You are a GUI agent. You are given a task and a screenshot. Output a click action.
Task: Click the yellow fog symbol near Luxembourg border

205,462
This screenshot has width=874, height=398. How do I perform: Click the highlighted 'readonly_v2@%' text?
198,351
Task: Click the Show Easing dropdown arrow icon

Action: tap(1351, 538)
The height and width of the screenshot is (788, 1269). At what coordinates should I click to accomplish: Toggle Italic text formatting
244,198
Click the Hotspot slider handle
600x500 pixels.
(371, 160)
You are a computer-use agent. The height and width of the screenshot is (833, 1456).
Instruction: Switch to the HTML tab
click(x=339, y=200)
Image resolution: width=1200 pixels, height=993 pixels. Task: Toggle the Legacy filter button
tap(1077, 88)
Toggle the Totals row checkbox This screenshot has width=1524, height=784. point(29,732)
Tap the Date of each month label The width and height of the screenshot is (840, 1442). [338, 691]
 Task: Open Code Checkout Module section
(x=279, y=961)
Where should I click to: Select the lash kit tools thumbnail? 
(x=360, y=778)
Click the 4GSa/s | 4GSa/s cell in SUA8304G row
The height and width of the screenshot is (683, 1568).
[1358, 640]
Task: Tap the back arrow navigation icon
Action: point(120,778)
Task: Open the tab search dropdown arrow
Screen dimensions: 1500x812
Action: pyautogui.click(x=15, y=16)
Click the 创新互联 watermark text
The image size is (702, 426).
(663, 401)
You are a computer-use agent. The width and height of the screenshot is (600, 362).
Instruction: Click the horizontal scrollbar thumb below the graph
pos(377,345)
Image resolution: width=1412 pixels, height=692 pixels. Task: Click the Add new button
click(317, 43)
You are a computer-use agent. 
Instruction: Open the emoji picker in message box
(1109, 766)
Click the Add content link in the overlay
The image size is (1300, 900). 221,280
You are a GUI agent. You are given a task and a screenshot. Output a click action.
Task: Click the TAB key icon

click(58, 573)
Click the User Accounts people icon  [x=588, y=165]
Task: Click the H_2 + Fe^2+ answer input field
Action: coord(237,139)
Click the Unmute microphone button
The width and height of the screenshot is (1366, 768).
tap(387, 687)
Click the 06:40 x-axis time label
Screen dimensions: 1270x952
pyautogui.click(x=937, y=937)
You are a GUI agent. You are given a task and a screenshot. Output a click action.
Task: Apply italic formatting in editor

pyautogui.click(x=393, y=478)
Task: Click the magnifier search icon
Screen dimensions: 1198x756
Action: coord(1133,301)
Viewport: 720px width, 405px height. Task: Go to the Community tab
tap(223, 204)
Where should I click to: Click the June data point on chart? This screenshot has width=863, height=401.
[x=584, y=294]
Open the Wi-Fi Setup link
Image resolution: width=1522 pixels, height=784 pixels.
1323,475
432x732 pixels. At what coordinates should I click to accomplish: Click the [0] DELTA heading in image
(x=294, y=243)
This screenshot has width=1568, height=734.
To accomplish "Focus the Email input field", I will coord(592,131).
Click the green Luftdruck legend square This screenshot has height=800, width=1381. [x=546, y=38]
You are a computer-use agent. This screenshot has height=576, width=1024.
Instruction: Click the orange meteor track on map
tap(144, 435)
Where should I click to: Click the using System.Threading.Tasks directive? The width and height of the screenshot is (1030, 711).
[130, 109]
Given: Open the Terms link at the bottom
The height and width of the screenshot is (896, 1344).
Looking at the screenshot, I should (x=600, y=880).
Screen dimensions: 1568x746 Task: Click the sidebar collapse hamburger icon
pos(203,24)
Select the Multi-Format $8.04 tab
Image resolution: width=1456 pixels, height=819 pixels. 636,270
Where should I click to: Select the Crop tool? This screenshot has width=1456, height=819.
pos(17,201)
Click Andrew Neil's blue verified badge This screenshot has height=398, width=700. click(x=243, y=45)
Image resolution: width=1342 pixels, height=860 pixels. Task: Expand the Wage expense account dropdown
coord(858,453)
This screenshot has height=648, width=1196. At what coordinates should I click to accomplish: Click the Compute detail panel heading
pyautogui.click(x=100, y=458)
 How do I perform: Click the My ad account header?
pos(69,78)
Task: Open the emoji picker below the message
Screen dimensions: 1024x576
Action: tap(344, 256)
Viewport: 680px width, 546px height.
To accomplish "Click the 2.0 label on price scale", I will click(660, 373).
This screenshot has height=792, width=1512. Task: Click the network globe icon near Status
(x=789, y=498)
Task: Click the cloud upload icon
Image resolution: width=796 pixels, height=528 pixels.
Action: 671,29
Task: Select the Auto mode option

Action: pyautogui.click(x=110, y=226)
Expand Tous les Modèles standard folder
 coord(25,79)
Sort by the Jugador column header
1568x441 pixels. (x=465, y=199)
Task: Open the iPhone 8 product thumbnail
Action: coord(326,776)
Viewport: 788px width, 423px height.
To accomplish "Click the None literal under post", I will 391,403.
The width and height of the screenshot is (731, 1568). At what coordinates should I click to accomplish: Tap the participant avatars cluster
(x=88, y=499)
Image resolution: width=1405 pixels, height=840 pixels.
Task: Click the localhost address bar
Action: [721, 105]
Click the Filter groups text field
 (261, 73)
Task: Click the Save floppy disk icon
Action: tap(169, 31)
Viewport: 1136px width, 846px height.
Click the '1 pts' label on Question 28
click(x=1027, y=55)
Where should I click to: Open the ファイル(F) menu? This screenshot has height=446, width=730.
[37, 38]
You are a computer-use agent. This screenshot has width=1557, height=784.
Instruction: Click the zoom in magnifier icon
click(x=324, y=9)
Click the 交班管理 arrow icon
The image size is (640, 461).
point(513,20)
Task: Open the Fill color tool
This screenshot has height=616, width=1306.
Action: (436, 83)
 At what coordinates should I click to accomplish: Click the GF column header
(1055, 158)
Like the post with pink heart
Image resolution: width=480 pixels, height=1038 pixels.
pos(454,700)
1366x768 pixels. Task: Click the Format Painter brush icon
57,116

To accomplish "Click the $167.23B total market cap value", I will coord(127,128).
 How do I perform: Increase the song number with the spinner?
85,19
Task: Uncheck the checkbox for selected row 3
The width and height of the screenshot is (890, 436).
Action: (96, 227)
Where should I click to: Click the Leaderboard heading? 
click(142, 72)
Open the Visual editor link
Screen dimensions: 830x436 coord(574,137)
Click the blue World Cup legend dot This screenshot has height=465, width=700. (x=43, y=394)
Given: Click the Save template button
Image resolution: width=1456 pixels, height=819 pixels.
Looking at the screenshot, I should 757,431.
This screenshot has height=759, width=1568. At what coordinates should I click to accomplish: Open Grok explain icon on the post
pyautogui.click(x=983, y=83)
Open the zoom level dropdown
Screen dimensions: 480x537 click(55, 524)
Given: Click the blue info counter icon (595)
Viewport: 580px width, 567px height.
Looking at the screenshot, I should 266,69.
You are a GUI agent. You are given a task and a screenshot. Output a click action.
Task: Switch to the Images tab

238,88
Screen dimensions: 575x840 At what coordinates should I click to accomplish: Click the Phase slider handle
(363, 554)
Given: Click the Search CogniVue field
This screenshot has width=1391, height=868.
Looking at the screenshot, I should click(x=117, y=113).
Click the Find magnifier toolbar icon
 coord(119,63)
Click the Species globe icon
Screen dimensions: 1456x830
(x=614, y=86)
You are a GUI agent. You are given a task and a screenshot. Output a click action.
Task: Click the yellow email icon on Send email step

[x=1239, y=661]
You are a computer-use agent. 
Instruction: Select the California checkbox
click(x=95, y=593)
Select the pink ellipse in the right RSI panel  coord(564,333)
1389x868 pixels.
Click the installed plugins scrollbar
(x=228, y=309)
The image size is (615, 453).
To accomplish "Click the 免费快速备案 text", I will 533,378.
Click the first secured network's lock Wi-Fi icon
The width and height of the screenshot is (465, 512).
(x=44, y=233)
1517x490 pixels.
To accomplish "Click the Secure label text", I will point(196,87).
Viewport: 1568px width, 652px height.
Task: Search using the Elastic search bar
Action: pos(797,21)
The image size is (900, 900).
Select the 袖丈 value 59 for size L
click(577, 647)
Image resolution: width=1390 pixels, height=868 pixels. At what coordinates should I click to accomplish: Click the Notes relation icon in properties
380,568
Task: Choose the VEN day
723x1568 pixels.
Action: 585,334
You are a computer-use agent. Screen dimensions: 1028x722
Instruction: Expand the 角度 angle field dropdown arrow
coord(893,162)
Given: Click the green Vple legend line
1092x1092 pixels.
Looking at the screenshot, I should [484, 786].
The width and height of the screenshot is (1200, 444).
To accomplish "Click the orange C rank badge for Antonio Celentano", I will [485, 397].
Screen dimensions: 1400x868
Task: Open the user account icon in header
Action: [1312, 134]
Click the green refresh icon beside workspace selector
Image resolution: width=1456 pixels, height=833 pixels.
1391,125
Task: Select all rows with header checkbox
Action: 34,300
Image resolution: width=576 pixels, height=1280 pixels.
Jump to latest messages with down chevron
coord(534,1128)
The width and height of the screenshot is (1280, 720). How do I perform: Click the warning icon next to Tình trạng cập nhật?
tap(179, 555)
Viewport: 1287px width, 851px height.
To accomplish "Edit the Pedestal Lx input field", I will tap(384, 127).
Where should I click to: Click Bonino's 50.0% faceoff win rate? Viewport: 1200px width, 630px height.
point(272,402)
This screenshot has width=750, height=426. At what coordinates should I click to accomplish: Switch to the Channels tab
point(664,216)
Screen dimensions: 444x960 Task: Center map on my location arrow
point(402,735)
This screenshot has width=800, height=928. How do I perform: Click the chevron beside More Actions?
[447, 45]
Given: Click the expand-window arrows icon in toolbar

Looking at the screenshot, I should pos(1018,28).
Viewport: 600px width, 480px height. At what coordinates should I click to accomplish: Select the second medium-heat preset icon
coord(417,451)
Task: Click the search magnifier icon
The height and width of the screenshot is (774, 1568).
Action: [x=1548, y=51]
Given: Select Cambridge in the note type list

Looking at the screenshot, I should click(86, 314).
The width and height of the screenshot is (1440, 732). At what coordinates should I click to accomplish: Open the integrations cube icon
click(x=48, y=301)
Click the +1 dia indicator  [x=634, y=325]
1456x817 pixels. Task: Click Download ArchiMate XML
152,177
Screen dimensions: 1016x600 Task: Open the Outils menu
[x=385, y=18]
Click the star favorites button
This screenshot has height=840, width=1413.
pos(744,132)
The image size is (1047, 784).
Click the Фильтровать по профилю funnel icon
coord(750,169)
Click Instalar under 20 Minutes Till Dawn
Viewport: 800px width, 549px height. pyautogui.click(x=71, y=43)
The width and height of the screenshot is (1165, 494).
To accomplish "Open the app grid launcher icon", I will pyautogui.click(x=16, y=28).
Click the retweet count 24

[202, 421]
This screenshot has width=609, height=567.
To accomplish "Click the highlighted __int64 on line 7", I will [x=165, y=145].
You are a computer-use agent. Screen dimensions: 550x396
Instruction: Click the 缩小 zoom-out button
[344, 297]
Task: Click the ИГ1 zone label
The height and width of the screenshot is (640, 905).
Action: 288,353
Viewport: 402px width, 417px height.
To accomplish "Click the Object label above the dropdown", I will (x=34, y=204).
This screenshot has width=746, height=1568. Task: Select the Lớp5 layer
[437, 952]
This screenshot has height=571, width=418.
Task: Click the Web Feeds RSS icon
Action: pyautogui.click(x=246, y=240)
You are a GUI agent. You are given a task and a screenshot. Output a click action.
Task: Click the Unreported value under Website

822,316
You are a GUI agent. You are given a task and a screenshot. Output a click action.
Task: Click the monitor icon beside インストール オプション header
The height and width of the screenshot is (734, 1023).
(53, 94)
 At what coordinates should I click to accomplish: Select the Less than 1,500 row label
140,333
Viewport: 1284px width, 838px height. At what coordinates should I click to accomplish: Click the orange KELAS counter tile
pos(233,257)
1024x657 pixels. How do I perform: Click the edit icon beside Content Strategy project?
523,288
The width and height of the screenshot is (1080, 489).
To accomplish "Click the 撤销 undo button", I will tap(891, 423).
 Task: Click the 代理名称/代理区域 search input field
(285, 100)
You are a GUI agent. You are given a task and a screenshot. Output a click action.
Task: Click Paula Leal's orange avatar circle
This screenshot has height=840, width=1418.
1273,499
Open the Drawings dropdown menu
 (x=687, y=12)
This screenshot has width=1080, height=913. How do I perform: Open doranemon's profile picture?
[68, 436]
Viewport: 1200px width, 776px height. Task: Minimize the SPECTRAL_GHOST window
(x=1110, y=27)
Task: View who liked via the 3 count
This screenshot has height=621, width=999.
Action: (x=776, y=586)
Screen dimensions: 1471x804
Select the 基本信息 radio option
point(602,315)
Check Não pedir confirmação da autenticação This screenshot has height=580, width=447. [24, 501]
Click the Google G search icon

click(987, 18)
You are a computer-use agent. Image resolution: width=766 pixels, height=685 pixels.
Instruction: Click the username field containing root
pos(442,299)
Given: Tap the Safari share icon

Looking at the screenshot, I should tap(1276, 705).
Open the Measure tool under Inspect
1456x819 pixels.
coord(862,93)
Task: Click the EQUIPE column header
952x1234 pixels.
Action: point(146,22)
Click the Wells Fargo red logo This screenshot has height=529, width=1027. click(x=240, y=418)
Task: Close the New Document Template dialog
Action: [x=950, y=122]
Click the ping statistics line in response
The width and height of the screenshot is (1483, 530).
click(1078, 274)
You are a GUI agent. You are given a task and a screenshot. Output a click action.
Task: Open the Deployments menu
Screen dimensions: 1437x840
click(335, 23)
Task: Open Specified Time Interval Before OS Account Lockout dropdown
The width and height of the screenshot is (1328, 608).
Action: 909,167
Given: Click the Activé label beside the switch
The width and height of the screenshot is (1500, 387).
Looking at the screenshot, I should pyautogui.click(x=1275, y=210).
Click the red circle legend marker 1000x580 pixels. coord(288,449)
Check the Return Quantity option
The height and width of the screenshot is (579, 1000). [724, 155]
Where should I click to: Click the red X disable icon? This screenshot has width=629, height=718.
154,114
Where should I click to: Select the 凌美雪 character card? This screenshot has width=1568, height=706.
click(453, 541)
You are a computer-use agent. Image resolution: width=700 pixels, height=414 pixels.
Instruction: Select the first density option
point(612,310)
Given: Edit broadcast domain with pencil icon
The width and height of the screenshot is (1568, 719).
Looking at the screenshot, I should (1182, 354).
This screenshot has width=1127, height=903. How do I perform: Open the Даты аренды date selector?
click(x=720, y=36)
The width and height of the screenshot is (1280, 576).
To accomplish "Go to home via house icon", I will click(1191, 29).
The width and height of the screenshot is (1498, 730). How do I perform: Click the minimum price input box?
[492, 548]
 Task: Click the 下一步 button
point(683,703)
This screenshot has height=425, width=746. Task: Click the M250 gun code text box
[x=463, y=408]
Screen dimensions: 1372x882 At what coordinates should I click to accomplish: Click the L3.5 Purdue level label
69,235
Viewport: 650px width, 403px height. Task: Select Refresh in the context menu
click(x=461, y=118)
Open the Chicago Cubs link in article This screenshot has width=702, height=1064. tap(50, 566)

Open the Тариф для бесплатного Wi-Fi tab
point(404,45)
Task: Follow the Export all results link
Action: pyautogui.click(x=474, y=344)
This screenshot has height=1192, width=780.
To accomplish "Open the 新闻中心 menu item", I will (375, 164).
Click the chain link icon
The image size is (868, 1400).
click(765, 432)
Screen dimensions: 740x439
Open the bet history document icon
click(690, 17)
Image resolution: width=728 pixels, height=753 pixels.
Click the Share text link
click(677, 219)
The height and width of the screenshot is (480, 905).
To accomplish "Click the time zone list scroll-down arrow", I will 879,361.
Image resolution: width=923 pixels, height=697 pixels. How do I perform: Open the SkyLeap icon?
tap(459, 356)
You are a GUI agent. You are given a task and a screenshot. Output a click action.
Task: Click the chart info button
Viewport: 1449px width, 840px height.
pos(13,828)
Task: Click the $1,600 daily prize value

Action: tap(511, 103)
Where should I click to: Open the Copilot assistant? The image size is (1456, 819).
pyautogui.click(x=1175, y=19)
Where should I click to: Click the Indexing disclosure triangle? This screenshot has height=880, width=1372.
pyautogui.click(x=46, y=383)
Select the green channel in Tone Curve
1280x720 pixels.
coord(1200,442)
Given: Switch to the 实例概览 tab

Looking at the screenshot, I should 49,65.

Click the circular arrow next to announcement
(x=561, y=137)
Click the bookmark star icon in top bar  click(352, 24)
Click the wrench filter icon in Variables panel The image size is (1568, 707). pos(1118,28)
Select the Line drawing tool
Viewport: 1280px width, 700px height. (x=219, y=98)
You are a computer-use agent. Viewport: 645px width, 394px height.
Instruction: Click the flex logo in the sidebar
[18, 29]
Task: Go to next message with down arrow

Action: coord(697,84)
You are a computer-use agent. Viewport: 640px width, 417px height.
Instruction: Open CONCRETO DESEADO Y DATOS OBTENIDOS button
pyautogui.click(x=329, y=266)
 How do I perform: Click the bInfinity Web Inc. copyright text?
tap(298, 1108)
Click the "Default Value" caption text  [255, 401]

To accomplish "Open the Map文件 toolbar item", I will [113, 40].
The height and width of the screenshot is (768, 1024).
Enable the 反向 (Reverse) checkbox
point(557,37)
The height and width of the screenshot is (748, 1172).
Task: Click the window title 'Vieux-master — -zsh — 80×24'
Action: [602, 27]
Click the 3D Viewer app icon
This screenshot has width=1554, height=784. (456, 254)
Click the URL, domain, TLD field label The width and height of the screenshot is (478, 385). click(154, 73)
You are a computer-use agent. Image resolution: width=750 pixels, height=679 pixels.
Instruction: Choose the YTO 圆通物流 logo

#### Required work:
Reproduce the items starting with the line that contains "You are a computer-use agent. The height" and going on through the line that contains "Toggle the Totals", substituting "Markdown" for "HTML" and leaving everything else unchanged.

#### Task response:
You are a computer-use agent. The height and width of the screenshot is (833, 1456).
Instruction: Switch to the Markdown tab
click(x=339, y=200)
Image resolution: width=1200 pixels, height=993 pixels. Task: Toggle the Legacy filter button
tap(1077, 88)
Toggle the Totals row checkbox This screenshot has width=1524, height=784. point(29,732)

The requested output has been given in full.